Dutch Prime Minister Mark Rutte's coalition government collapsed after just a year and a half in office on Friday in a row over measures to curb the flow of migrants, local media said.
Rutte, the Netherlands' longest-serving leader, presided over crisis talks between the four coalition partners but failed to reach a deal, broadcasters NOS and RTL and the Dutch news agency ANP reported.
There was no immediate statement from Rutte or members of the coalition.
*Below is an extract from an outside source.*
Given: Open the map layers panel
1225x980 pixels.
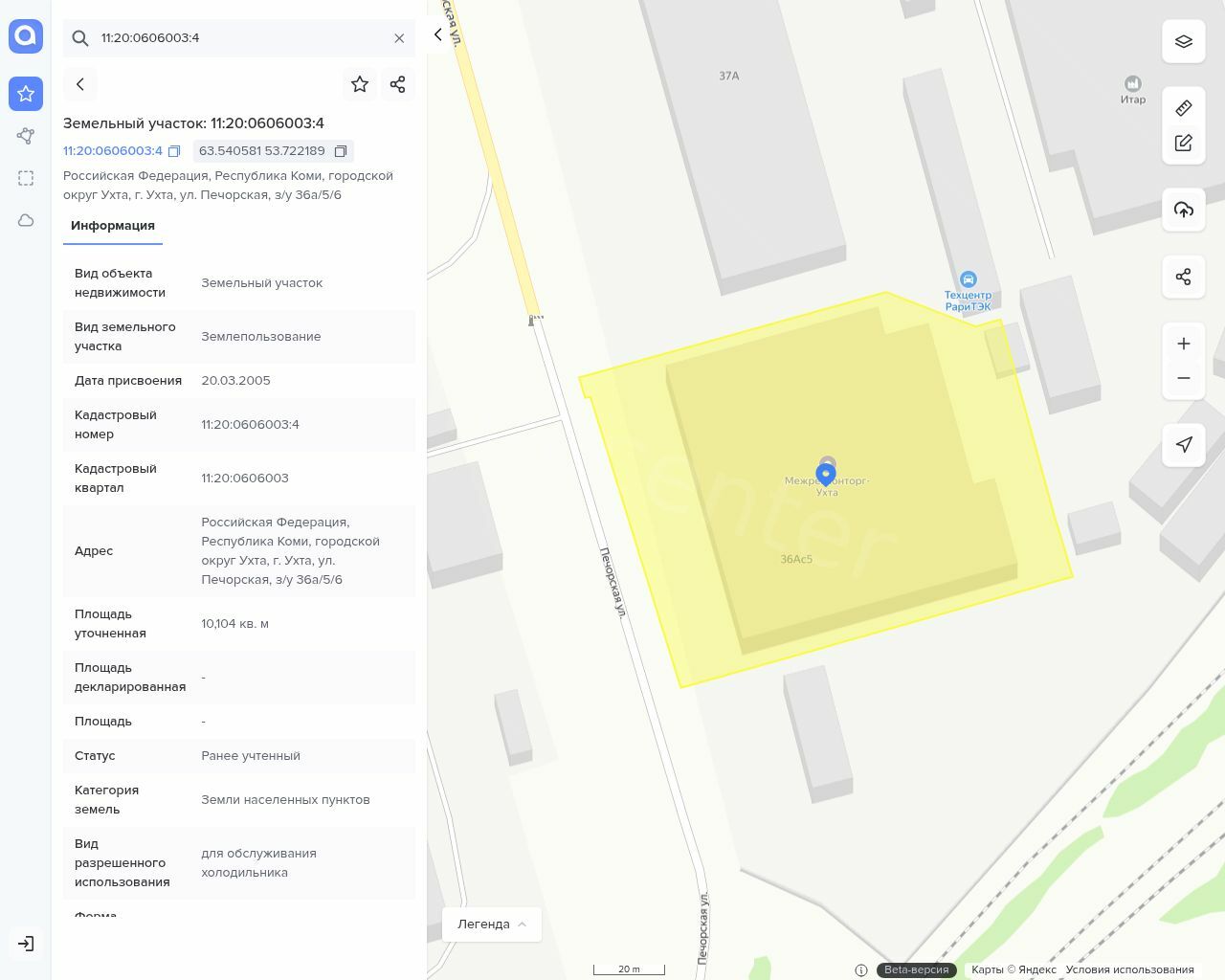Looking at the screenshot, I should coord(1183,41).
They did not immediately leave the venue for the talks in The Hague to speak to waiting media, an AFP reporter said.
Rutte, 56, the leader of the centre-right VVD party, had wanted to tighten curbs on reuniting families of asylum seekers, following a scandal last year about overcrowded migration centres in the Netherlands.
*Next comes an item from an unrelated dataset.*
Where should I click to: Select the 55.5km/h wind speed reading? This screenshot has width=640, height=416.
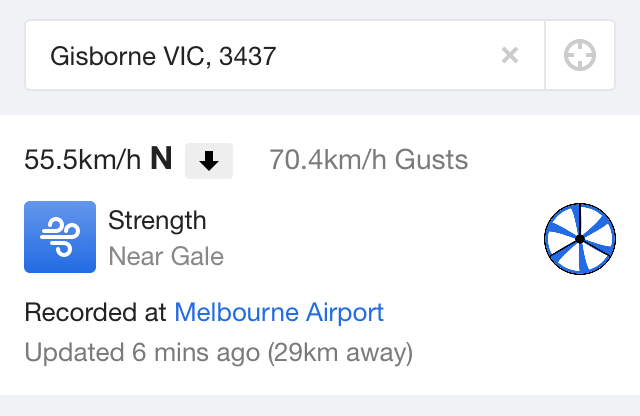click(x=83, y=159)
He demanded that the number of relatives of war refugees allowed into the Netherlands be capped at 200 per month, and threatened to topple the government if the measure did not pass, Dutch media said.
But the Christen Unie -- a Christian Democratic party that draws its main support from the staunchly Protestant "Bible Belt" in the central Netherlands -- strongly opposed the plan.
The four parties held crisis talks on Wednesday and late into the night on Thursday in a bid to save the shaky government, which only took office in January 2022.
- 'Teflon' Rutte -
But a compromise -- a so-called "emergency button" that would have only triggered the restrictions in case of large migrant numbers -- was not enough to reach a deal in last-ditch talks on Friday.
Local media said Rutte -- dubbed "Teflon Mark" for his political slipperiness -- had taken a tough stance on migration to deflect a challenge from the right-wing of his party.
Rutte has long been under pressure on the issue of migration due to the strength of far-right parties in the Netherlands, including that of anti-Islam leader Geert Wilders.
Europe's second longest-serving leader after Hungarian Prime Minister Viktor Orban is now expected to call elections to seek a mandate for his fifth coalition government since 2010.
But he could be confronted with internal competition amid growing voter weariness with his long time in office, even if there are few prominent rivals.
Rutte's backroom political skills have seen him navigate his way to the top of four successive coalition governments -- but he has had several close escapes.
His previous government was forced to resign en masse in 2021 over a child benefits scandal that largely targeted ethnic minority families.
In 2017 he was widely criticised for tacking to the right ahead of elections in a bid to keep Wilders out of power as populist parties surged in the wake of the 2016 Brexit vote and election of Donald Trump.